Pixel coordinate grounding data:
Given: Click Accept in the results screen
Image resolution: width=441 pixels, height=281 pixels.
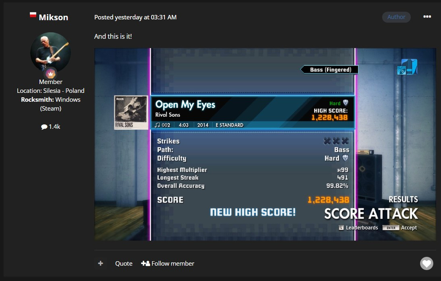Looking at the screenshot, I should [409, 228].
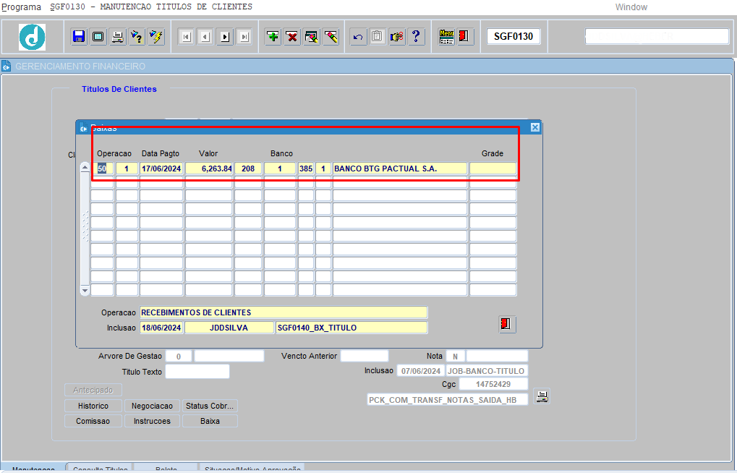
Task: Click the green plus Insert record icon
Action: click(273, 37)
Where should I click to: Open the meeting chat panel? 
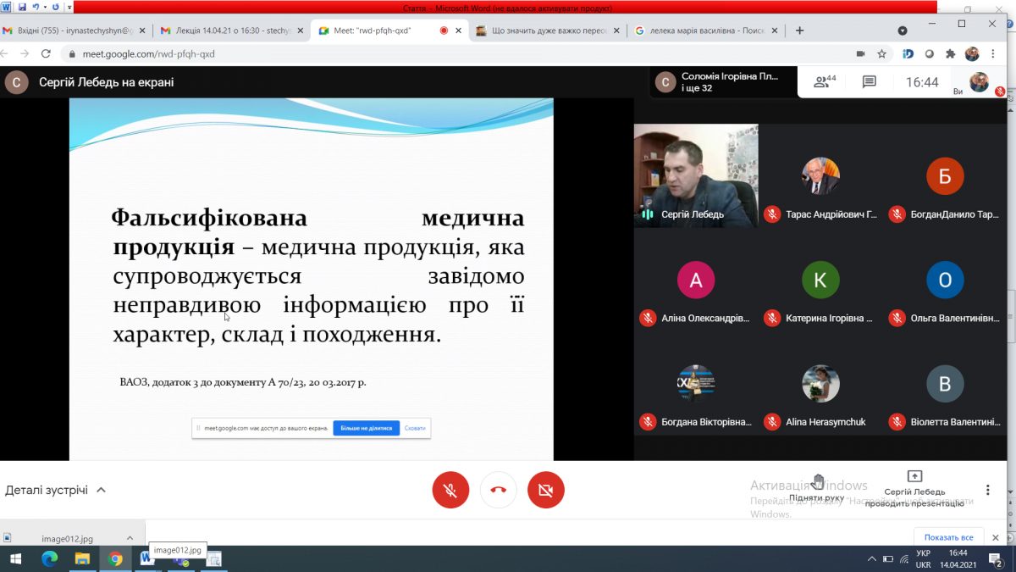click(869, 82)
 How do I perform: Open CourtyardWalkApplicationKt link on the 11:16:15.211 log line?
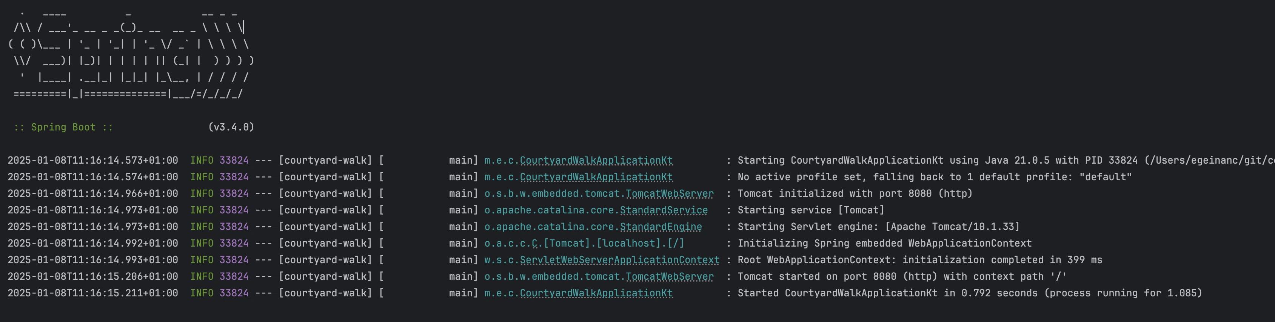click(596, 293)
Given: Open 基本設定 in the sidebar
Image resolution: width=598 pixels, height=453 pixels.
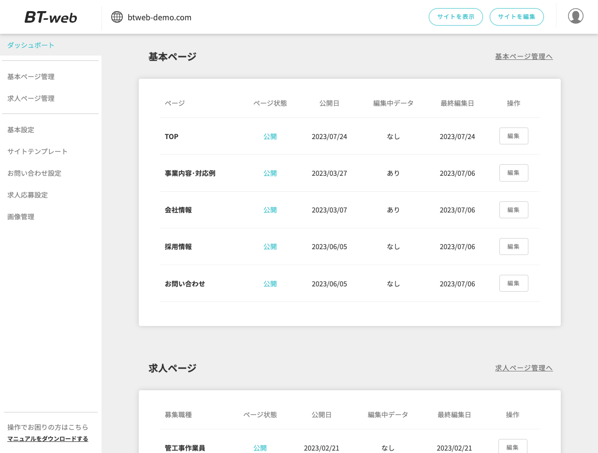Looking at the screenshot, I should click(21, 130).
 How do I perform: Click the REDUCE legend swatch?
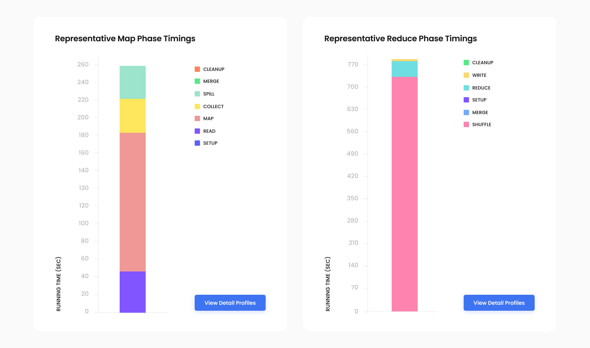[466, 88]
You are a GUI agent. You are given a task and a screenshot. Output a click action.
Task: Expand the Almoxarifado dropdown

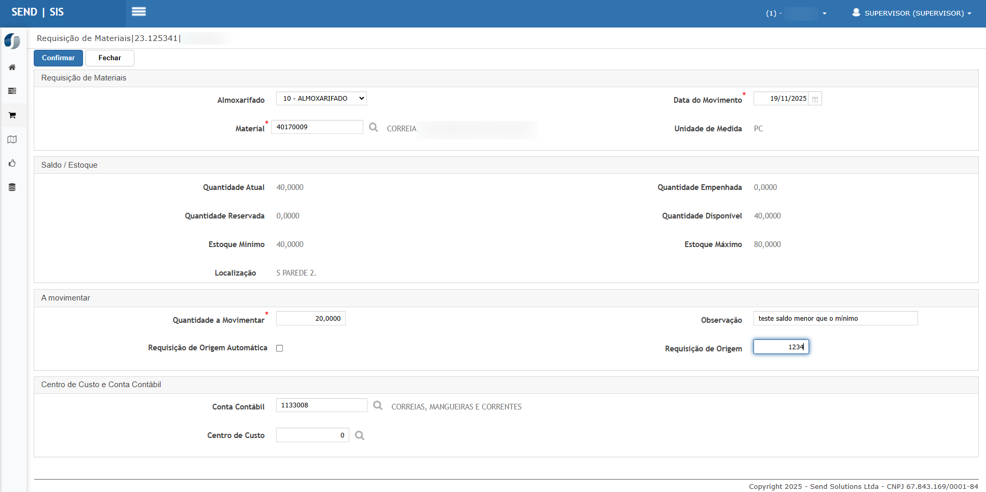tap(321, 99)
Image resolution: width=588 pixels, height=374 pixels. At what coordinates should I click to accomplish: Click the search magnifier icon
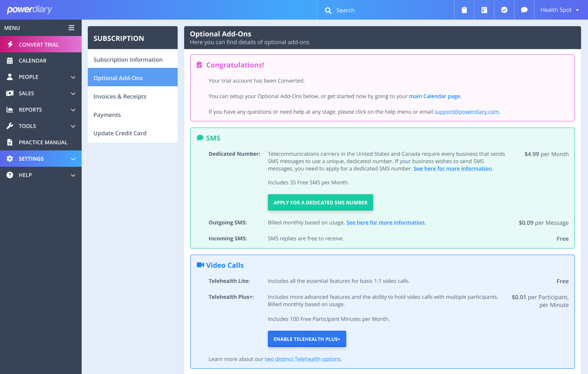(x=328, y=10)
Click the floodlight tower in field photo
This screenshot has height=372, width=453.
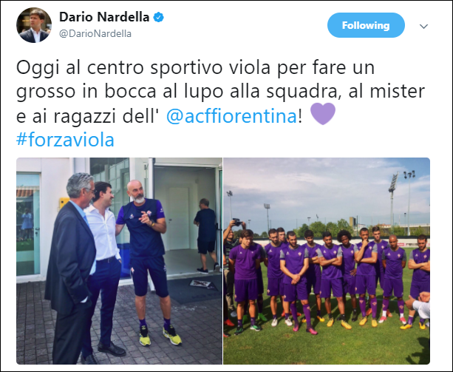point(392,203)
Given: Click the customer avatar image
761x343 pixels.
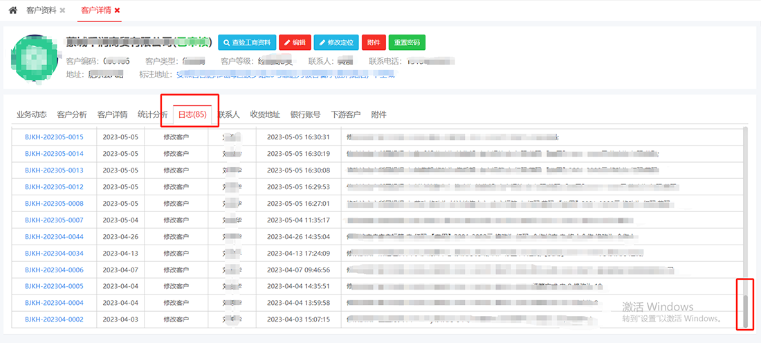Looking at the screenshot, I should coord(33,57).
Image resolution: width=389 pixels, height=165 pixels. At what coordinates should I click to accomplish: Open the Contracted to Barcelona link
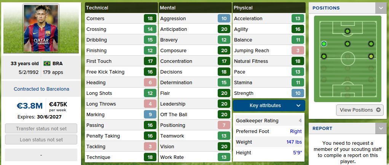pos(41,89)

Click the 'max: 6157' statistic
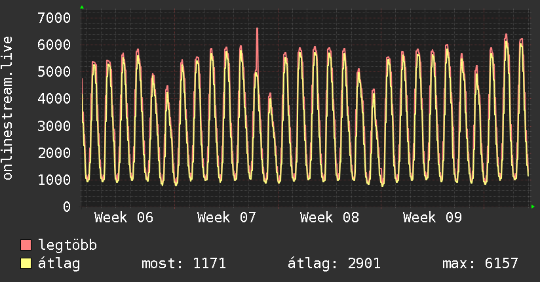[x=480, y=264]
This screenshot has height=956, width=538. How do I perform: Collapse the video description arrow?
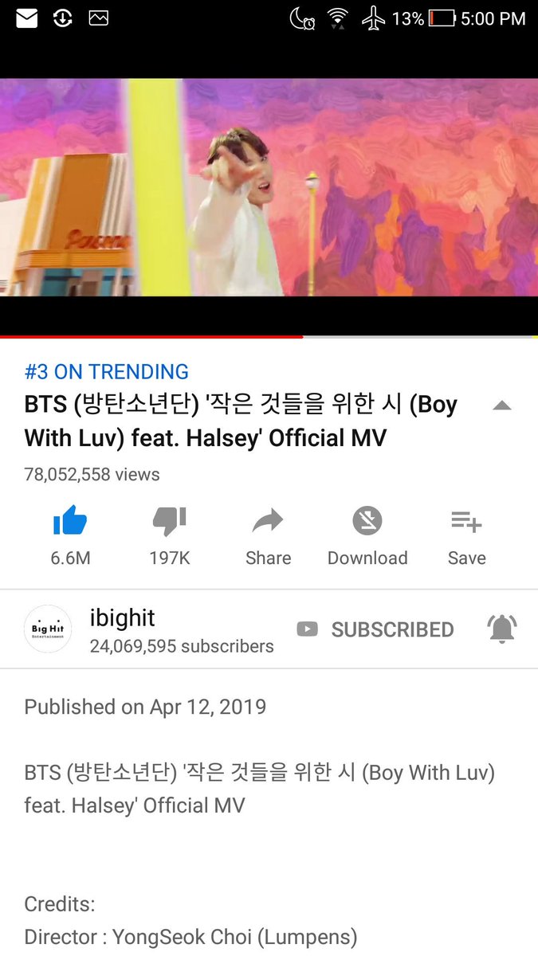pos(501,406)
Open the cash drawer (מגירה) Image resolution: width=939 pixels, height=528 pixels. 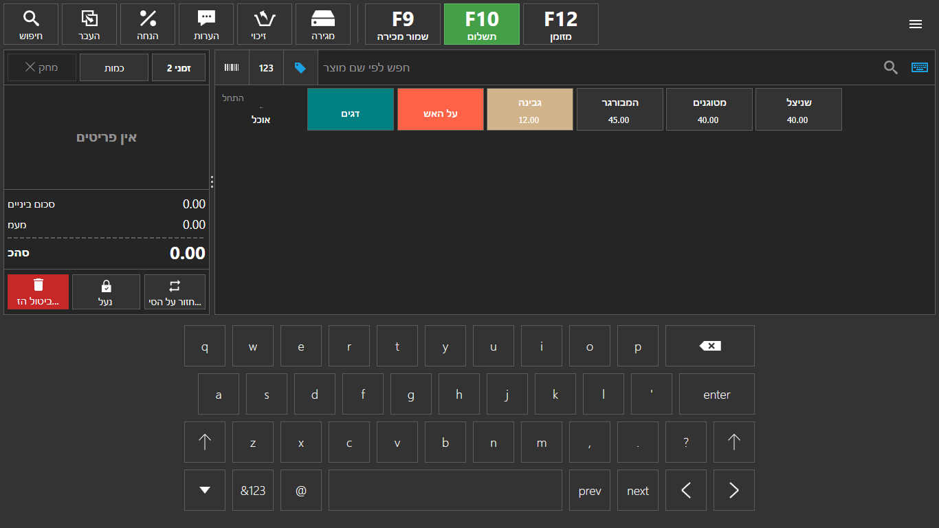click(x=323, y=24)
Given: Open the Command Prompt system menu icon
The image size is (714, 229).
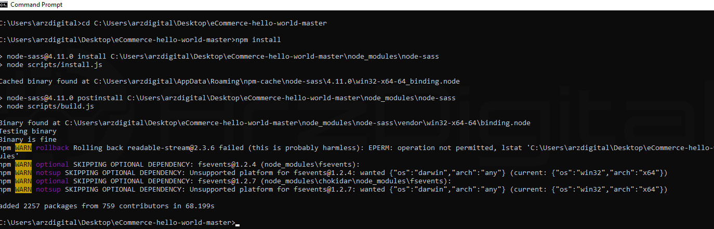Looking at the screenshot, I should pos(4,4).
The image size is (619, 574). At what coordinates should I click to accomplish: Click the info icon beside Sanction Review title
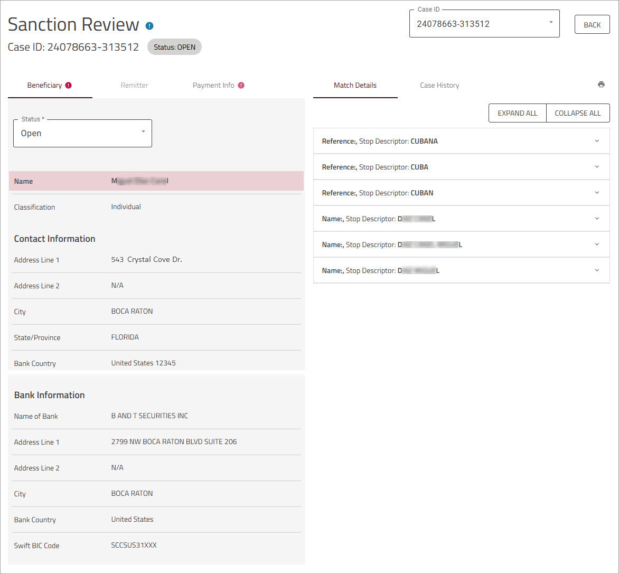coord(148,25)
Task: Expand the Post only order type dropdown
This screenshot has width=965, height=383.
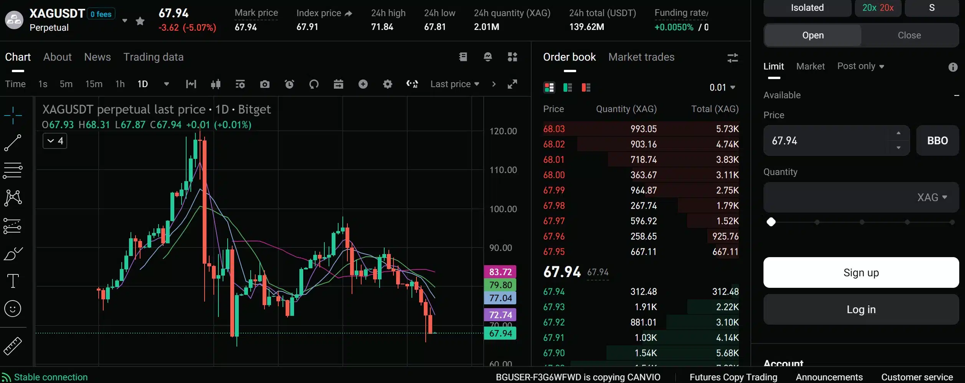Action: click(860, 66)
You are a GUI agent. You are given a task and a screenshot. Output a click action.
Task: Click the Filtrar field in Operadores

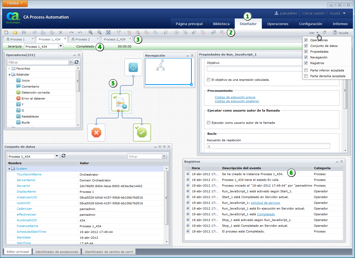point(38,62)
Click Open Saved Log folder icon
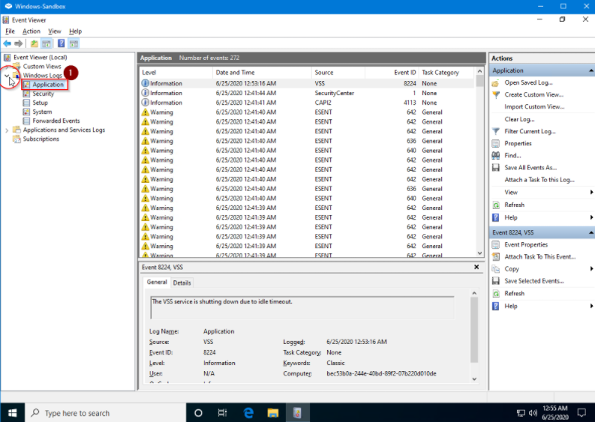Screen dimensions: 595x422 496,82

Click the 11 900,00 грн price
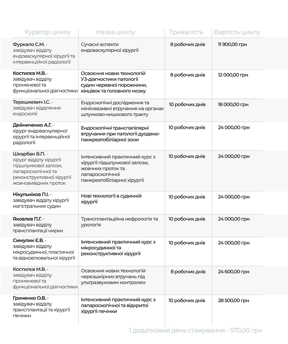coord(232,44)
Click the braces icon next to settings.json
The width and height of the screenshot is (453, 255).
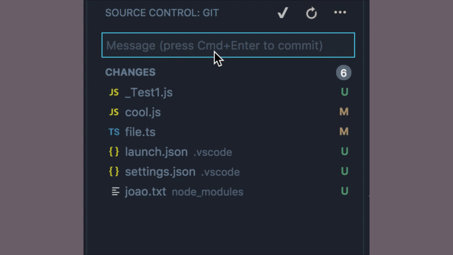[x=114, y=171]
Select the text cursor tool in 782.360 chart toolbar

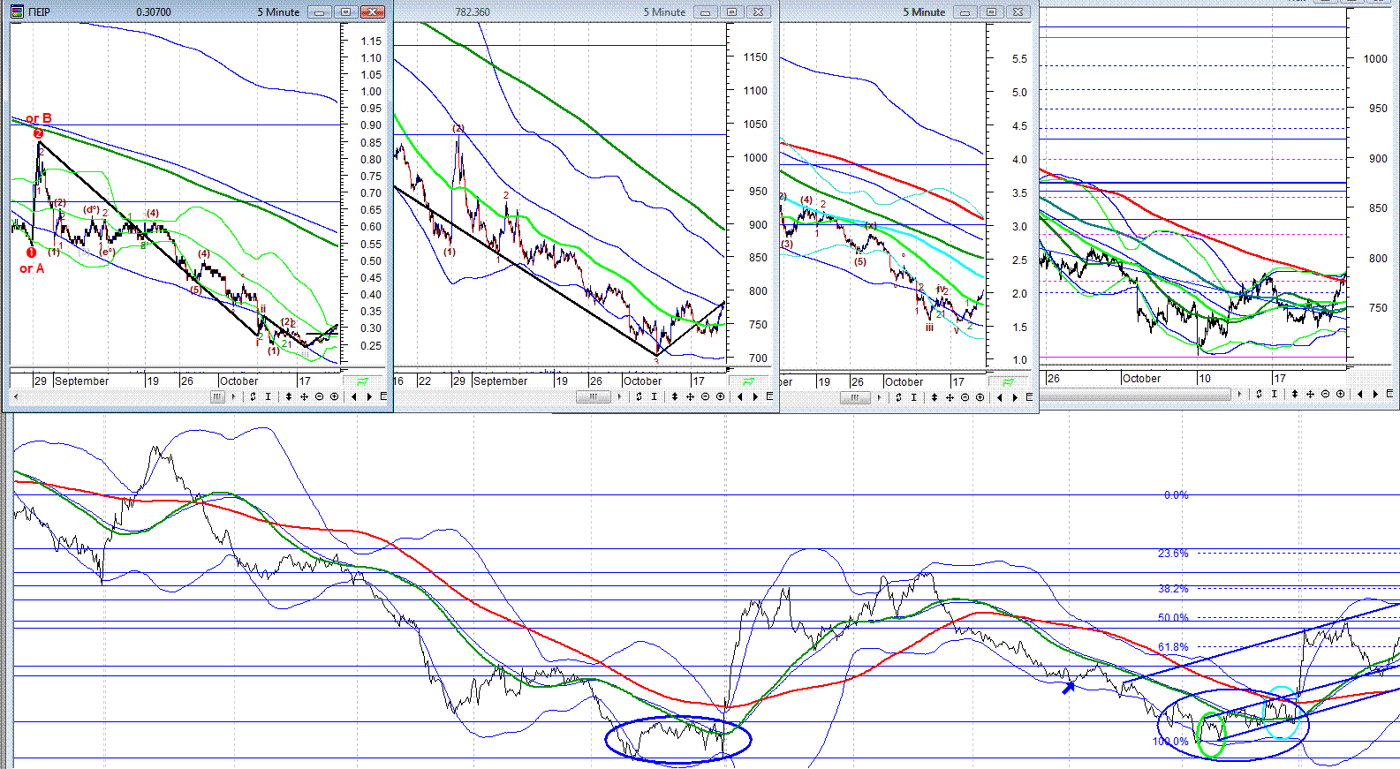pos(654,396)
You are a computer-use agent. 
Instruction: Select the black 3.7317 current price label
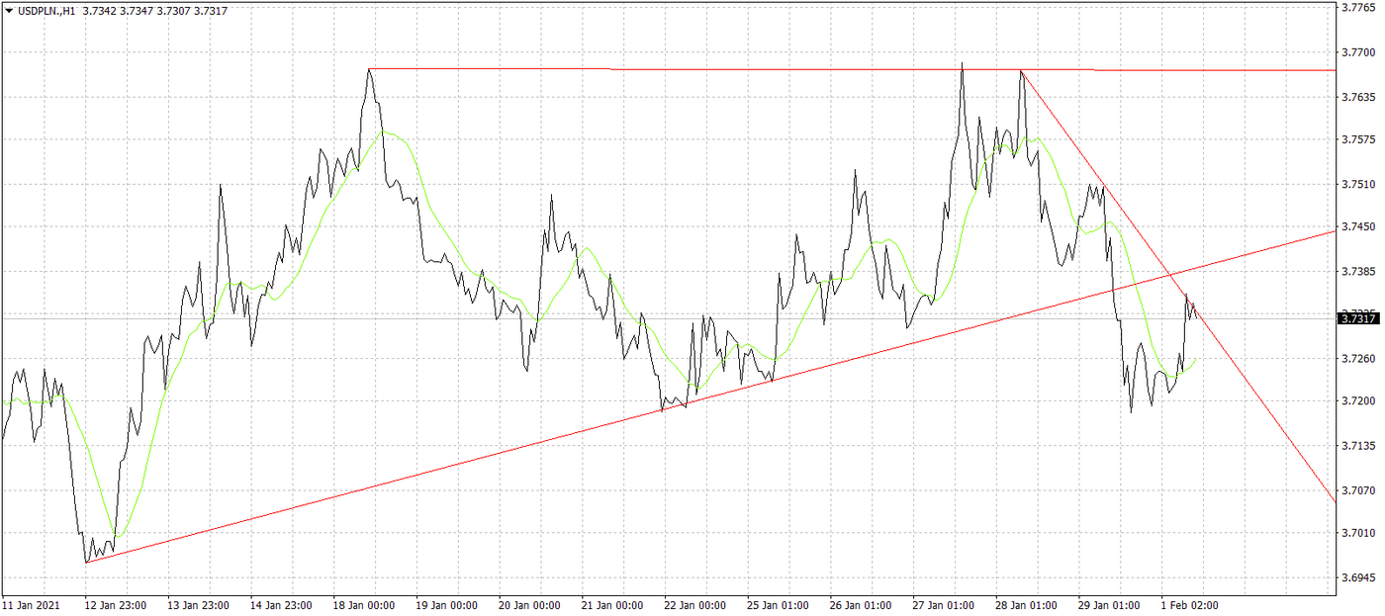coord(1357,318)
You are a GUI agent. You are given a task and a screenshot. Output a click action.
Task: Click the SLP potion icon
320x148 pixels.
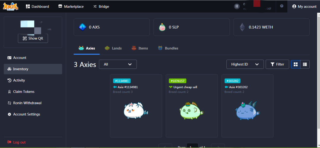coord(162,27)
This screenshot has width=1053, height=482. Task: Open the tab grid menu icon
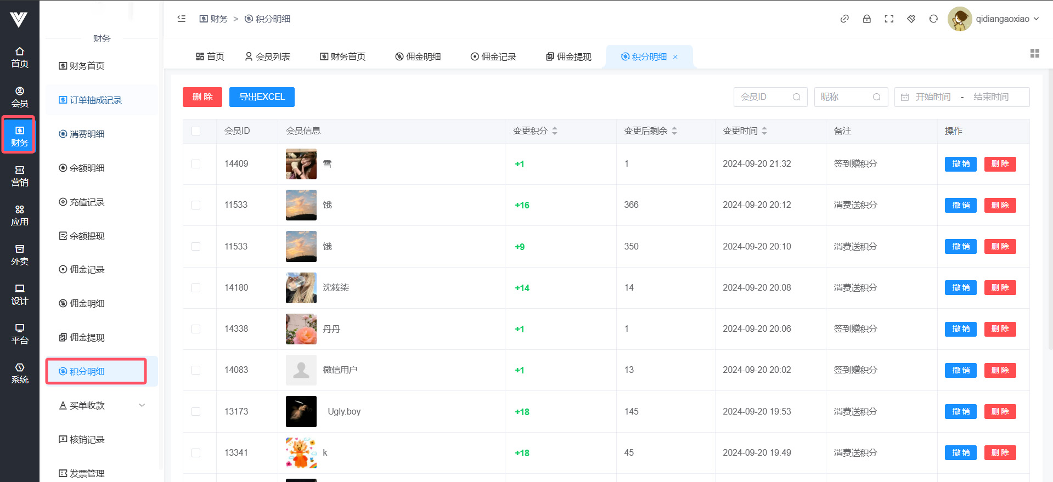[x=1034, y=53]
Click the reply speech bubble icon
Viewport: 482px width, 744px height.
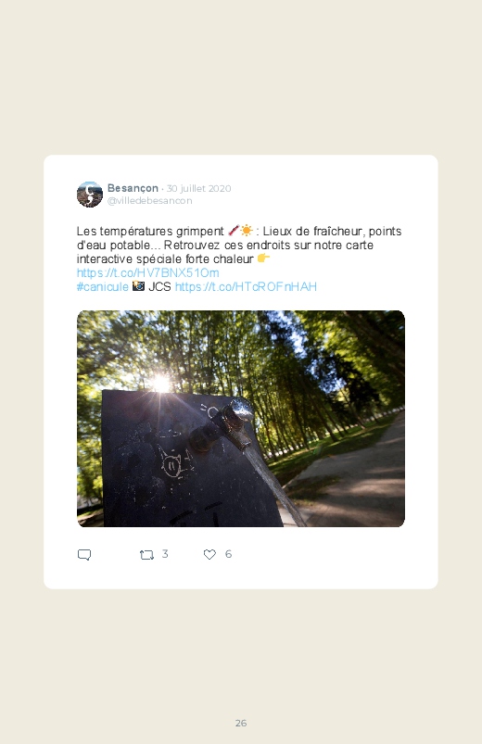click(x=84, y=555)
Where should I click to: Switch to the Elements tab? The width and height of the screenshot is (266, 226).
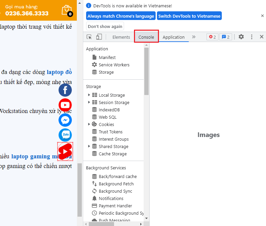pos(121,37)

* **EXERCISE INSTRUCTIONS**: Would you give again, exactly, the lines in the data above that run from the line containing "Image resolution: width=588" to the line containing "Given: Click the customer avatar image"? Include both ends and no pictures.

* **EXERCISE OUTPUT**:
Image resolution: width=588 pixels, height=374 pixels. At what coordinates should I click to accomplish: Click the search magnifier icon
(x=328, y=10)
Click the floodlight tower in field photo
This screenshot has height=372, width=453.
point(392,203)
Given: Click the customer avatar image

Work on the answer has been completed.